Passage
━━━━━━━━━━━━━━━━━━━━

But what if you're already on a cholesterol-lowering medication? Should you make the effort to improve your diet? Today's research article says you should - and that your effort could be focused in just one area: whole grains.
The authors, based at Tufts University, made use of data collected through the NHANES (National Health and Nutrition Examination Survey) 2003-2006, which is a large-scale survey of American adults' health and nutrition status (Am J Clin Nutr 2014;100:1149–57). The researchers focused their analysis on those men and women over the age of 45 with complete dietary and demographic information that included medication usage and cholesterol profiles. After excluding those who were taking cholesterol-lowering medications that were not statins (a class of medications that include such brand name drugs as Lovacor®, Zocor®, and Pravachol®), they were left with nearly 4,300 people.
Using the dietary recalls completed for the study, the researchers were able to estimate the amount of whole grains each person consumed on a daily basis, on average. They could then group those persons according to whether they consumed more than or less than 16 grams of whole grains per day - about a single serving.
They could then compare the cholesterol scores of those who consumed more than 16 grams of whole grains (about 1 serving) with those who did not, then further comparing the scores of those taking statins with those who did not.
Interestingly, those who took statins and ate more than 1 serving of whole grains per day were 62% less likely to have high total cholesterol than those who did not take cholesterol medication. Consuming less than 1 serving of whole grain while taking statins meant they were only 44% less likely to have high total cholesterol. Further, their non-HDL-cholesterol score and their total cholesterol to HDL ratio was 31 points lower in those who ate more whole grains (while only 20 points lower in those who ate less). The relationship between statins and whole grains and LDL cholesterol scores was not significant, however.

━━━━━━━━━━━━━━━━━━━━

Exercise data
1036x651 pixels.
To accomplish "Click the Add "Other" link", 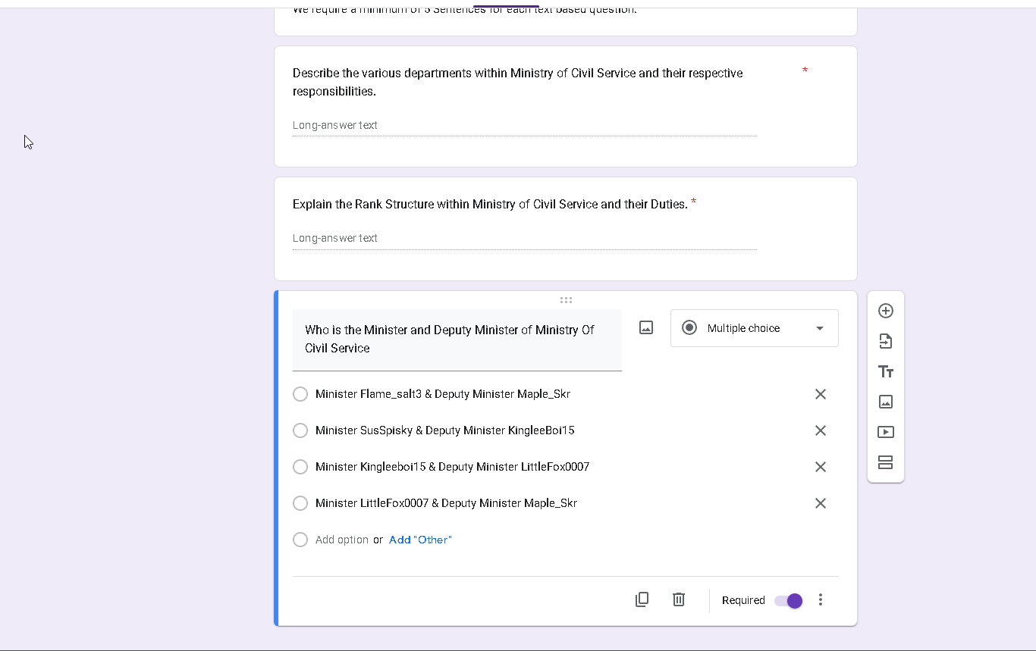I will [419, 540].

━━━━━━━━━━━━━━━━━━━━

Your assignment
Please list every brand-name statin drug named in the passage on whole grains and statins.

Result of the task
Lovacor®, Zocor®, Pravachol®